Wenn man in vorpandemischer Zeit beim Spazierengehen überraschend austreten musste und, wie meistens, kein öffentliches Klo in Sicht war, betrat man kurzerhand das nächste Beisl, bestellte einen Kaffee oder ein Achtel und ging dann seinem eigentlichen Vorhaben nach: ab aufs Häusl, die Sache in die Hand nehmen und schauen, wie sie abläuft.

Was aber, wenn kein Beisl offen hat? Ich erinnere mich, dass ich bei einem Spaziergang zu Beginn des ersten Lockdowns 2020 am Gürtel von einem mächtigen Harndrang ereilt wurde und im letzten Moment einen barmherzigen Busch erspähte, der sich klaglos von mir benetzen ließ und Sichtschutz gegen die vorbeifahrenden Polizeiautos bot. Dauerlösung ist das keine, aber auch das Tragen von Inkontinenzwindeln nach dem Vorbild von #DiaperDon ist keine Lösung. Wer stakst schon gern ständig eingenässt herum?

Nonchalance der Adeligen

Da lob ich mir die Nonchalance, mit der Prinz Ernst August von Hannover eine analoge Situation meisterte, indem er bei der Expo 2000 umstandslos an den türkischen Pavillon pieselte. Die Presse machte ein Mordstamtam, und die Bild Zeitung trieb sogar Augenzeuginnen auf ("Wir konnten den Urinstrahl deutlich sehen"). Die Türken hielten sich aber cool zurück. Sie waren wohl froh, dass Ernst August nicht auf die große Seite gemusst hatte. Und zudem war er ja betrunken.

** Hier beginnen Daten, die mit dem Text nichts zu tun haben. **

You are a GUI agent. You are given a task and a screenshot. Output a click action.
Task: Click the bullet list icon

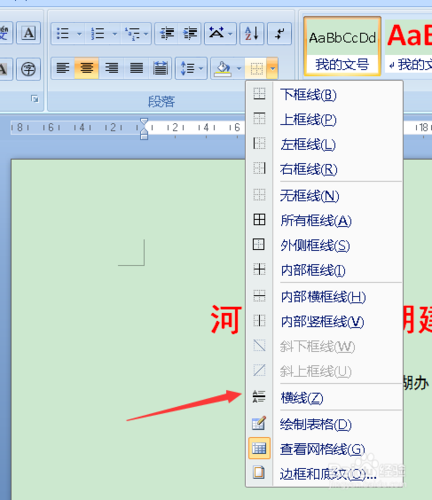(63, 33)
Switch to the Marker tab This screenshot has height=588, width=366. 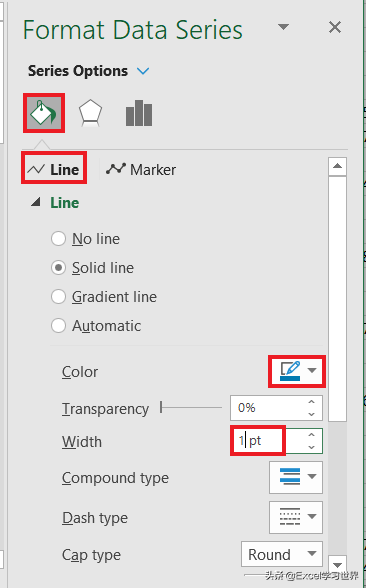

Diese Story zeigt, dass der Adel mit der Herausforderung des Urinierens im öffentlichen Raum weit entspannter umgeht als unsereins. Die Gründe liegen auf der Hand: Wer hätte anno dazumal einem Grafen oder Baron vorzuschreiben gewagt, wo er auf seinen Gehöften oder Gestüten hinzupischen habe? Das hat sich natürlich in der adeligen DNA niedergeschlagen.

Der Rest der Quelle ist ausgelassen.